Example 4: If an analysis has been performed previously, it's not necessary to specify the -single_frame and -trajectory_filename tags, as long as the same -output_basename and -write_column tags are used. The trajectory hydrogen-bond information will be read from the previously created file "{output_basename}.average_hbonds", and the -single_frame tag will be automatically set to the previously created "{output_basename}.hbond_averages_in_{write_column}*_column.pdb" file.

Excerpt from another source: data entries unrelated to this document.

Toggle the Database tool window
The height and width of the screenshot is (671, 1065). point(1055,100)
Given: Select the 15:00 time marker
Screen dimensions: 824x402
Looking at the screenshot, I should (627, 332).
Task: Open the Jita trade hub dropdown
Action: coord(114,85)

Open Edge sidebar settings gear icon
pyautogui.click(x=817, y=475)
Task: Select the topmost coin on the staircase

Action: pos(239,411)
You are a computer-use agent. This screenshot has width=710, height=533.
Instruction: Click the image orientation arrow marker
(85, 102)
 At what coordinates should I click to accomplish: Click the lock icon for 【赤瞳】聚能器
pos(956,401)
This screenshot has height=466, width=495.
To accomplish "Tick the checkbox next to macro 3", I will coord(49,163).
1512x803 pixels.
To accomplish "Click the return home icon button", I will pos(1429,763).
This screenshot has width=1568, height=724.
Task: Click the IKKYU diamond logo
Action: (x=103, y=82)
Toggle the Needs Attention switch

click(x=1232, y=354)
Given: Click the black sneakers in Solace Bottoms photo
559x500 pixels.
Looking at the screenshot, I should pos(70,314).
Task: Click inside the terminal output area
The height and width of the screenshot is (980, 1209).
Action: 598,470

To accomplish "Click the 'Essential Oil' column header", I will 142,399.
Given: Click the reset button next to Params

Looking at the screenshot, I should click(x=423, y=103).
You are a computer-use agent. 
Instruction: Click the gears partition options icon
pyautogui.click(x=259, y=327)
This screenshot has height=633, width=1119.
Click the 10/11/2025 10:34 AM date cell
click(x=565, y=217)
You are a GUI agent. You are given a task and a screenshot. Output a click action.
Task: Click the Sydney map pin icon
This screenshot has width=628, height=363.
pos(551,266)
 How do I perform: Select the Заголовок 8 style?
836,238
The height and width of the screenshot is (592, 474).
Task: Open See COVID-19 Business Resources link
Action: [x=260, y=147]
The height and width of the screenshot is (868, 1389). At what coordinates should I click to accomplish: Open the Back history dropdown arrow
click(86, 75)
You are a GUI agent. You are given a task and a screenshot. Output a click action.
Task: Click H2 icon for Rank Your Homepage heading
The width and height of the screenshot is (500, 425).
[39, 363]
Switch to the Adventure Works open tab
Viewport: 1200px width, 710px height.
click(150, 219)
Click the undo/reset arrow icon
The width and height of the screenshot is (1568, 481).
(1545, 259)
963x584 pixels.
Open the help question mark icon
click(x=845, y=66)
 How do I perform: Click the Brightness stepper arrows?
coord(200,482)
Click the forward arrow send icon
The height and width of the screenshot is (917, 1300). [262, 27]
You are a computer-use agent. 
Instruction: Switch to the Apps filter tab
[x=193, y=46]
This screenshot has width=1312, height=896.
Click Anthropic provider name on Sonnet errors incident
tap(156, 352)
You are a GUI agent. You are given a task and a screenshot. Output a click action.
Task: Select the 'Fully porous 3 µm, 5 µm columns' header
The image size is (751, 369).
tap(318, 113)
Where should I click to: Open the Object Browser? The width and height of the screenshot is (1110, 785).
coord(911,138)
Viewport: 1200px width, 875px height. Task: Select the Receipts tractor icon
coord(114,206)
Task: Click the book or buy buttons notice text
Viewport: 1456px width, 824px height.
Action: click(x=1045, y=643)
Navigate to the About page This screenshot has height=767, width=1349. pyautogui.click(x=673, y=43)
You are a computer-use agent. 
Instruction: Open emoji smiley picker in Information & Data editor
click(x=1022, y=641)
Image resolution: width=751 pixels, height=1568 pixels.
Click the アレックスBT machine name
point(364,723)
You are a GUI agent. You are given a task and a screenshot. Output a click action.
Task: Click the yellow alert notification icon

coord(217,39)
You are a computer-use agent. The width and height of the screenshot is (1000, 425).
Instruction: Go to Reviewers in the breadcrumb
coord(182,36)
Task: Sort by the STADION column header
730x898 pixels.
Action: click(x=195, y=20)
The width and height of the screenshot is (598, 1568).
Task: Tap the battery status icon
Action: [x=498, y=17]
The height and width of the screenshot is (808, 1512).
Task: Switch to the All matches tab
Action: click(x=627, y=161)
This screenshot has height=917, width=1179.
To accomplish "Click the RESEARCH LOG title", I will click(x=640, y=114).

python HBonanza.py -hydrogen_bond_distance_cutoff 3.0 -hydrogen_bond_angle_cutoff 30 -hydrogen_bond_frequency_cutoff 0.5 -output_basename output. -write_column O -low_frequency_color_r 255 -low_frequency_color_g 255 -low_frequency_color_b 255 -high_frequency_color_r 0 -high_frequency_color_g 255 -high_frequency_color_b 0 -seed_residue 156 -seed_residues 234 > visualize.tcl

Sample Visualization

With only minor modifications, the default HBonanza output visualization file can be rendered as below. The ligand is shown in thick licorice, protein residues thought to participate in hydrogen-bond networks involving the ligand are shown in thin licorice, and the entire protein is shown in cartoon, colored according to secondary structure. Hydrogen bonds are colored in shades of green according to the frequency with which they appear in the many frames of the MD trajectory. The coloring ranges from white, those bonds present in 75% of the MD frames, to green, those bonds present in 100% of the frames.